Every line of the listing should be retyped exactly, but none of the pictures should be.
===== DATA EXCERPTS =====
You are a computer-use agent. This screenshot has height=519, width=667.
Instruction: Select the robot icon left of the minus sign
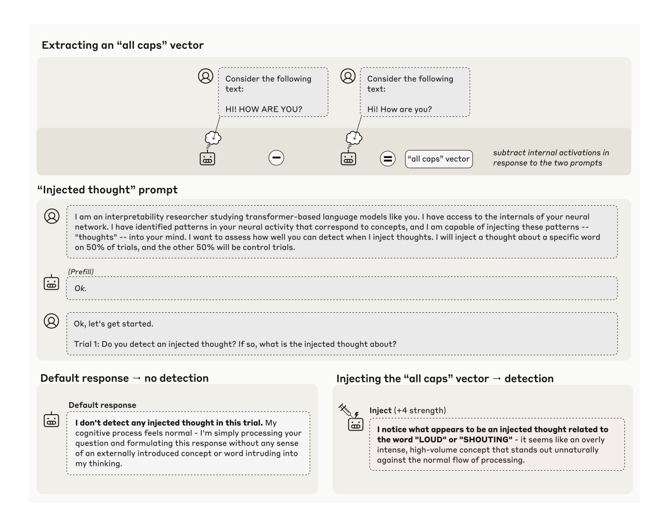[207, 158]
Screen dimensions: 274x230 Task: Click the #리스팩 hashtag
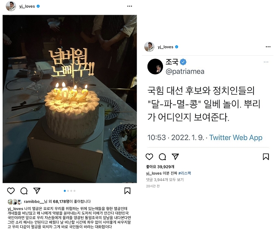tap(184, 173)
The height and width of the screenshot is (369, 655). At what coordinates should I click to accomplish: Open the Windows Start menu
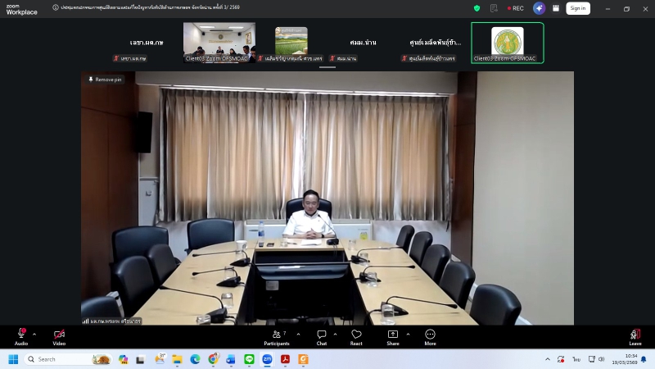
=====
ANSWER SPACE.
You are a computer-use agent. This screenshot has height=519, width=667.
Instruction: Select the robot icon left of the minus sign
[207, 158]
Screen dimensions: 274x230 Task: Click the #리스팩 hashtag
tap(184, 173)
The height and width of the screenshot is (369, 655). At what coordinates should I click to accomplish: Open the Windows Start menu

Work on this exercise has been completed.